# Reading text
● ● ● ● ●

Fall Prevention: Know Your Risk to Lower the Risk

The risk of falling increases as we age. The numbers tell the story. Every year, one in three Americans over age 65 takes a fall. Many falls turn out to be harmless. But many are serious, leading to injury, hospitalization and incapacity. And every year 10,000 seniors will receive fatal injuries from falling.

Along with physical consequences, there are emotional and psychological costs associated with falls. Seniors who experience a fall often feel discouraged and embarrassed. They wonder, “Will I fall again?” And fear of falling may lead them to limit activity rather than risk another fall.

But experts tell us that fear of falling may increase the risk. The problem comes when a person retreats from activity, taking a “safe at any cost” approach. That’s when fear of falling can trap a person in a cycle that looks something like this:

You experience a fall … so you reduce your level of physical activity … which reduces reserves of energy, muscle tone and alertness … and increases the risk that you will fall again.

This cycle continues unless we do something to interrupt it. Seniors who are experiencing fear of falling should share their concerns with their healthcare provider.

Overcoming fear doesn’t mean overconfidence.

Gerontologists have long known that the fear of falling can be debilitating. But a study published in a recent issue of the British Medical Journal also looks at the other side of the story, suggesting that in some cases, seniors may actually underestimate their risk, and have overconfidence in their ability to avoid falling.

In both situations, knowing the risk is key. The healthcare provider can perform a fall risk assessment. That’s the first step. The second step is to be proactive. Older adults can take a fall prevention class that teaches how to move around more safely and confidently, and how to identify hazards in the environment that could trip them up.

Fight fear with information. Not all falls can be prevented. No matter what our age, living an active life means taking some risks. But knowing the risk and taking steps to lower it is the key to living an active and safe lifestyle. It is a challenge worth accepting.

Top Five Ways to Reduce the Risk of Falls

  1. Ask your healthcare provider for a fall risk assessment
  2. Begin an exercise program that includes aerobic, strengthening, flexibility and balance promoting activities.
  3. Have your eyes checked.
  4. Ask your healthcare provider or pharmacist to review your medications.
  5. Inspect your home for hazards that could trip you up.

● ● ● ● ●

[Stored data entries]
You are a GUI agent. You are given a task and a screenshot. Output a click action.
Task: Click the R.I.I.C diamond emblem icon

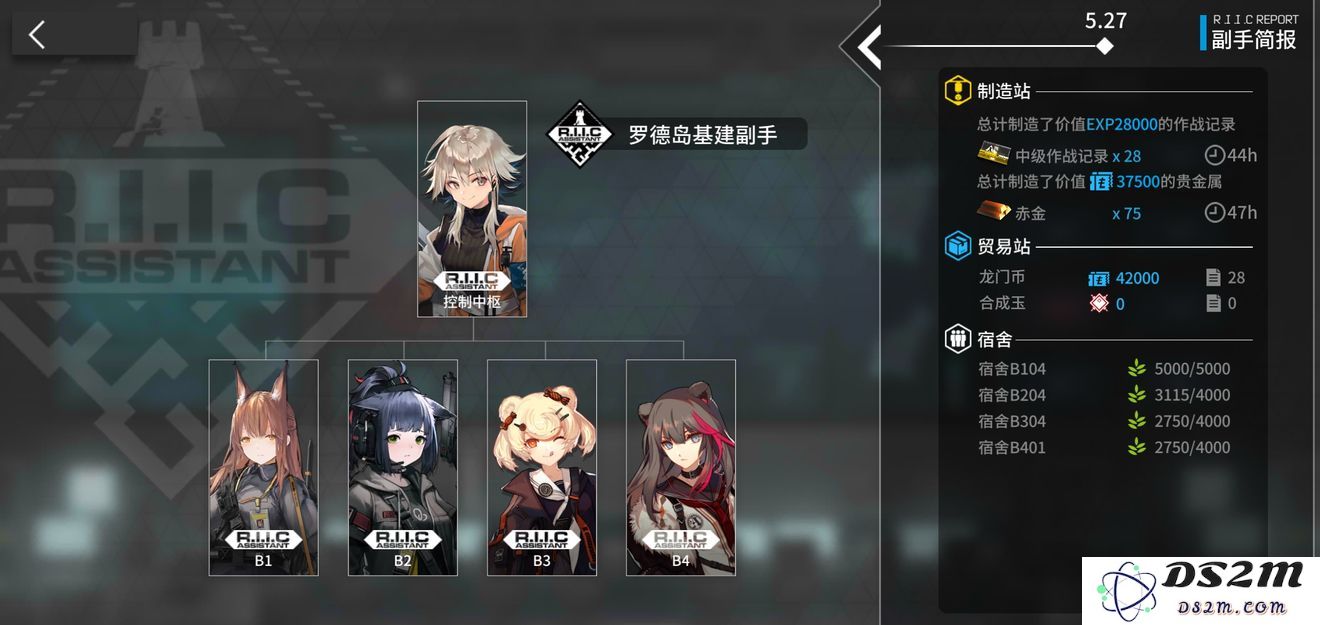(x=580, y=134)
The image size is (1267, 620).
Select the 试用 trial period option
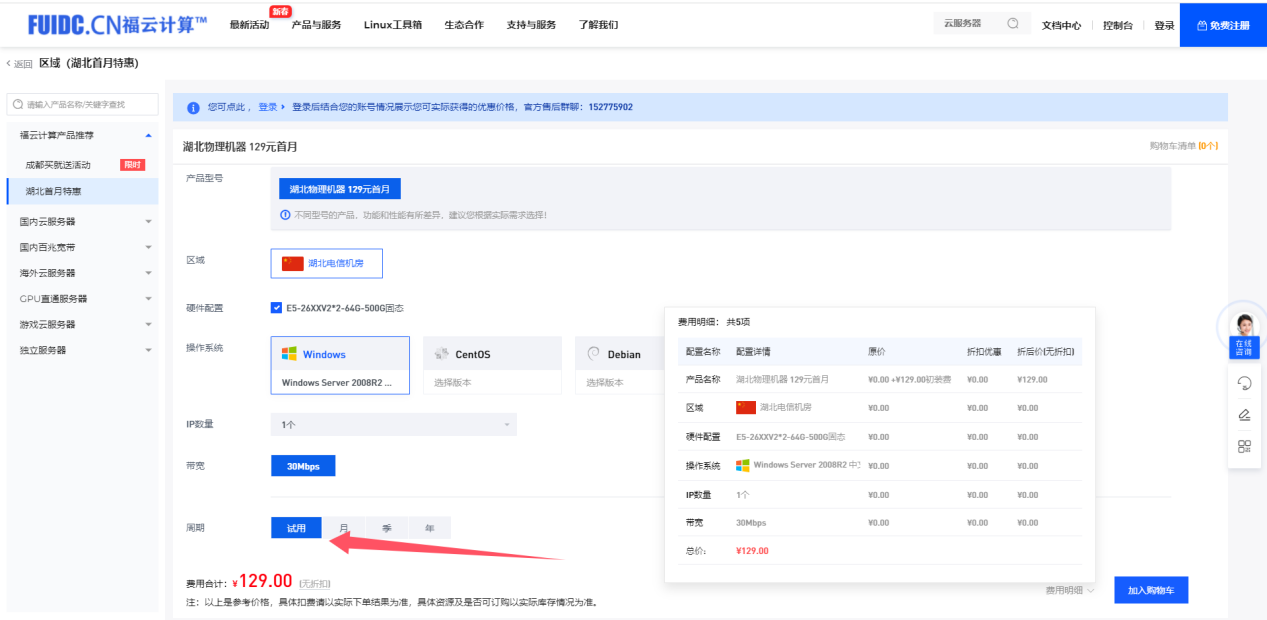[x=296, y=528]
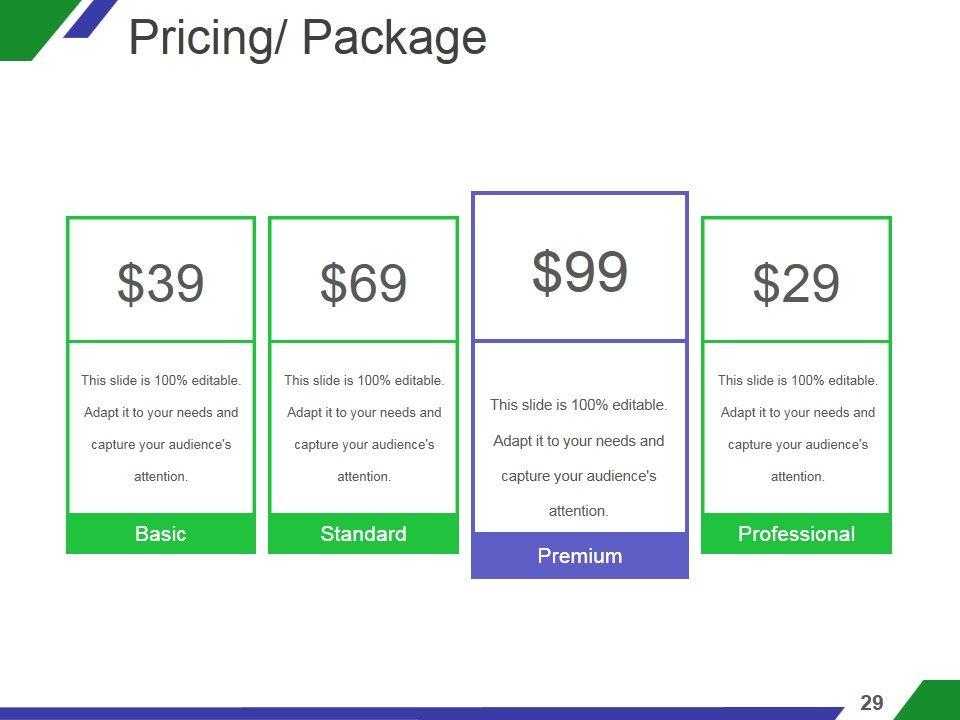Click the Professional plan label

[796, 534]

● ● ● ● ●

# Exercise aim
Decide whether each of these statements agrees with the fall prevention text, answering yes or no and quoting the words of the text that decide it. 1. Each year, one in three Americans over age 65 takes a fall. 2. The text holds that every fall can be prevented. 3. A study in the British Medical Journal suggests some seniors may underestimate their risk of falling.

# Solution to the exercise
1. Yes: "Every year, one in three Americans over age 65 takes a fall."
2. No: "Not all falls can be prevented."
3. Yes: "suggesting that in some cases, seniors may actually underestimate their risk"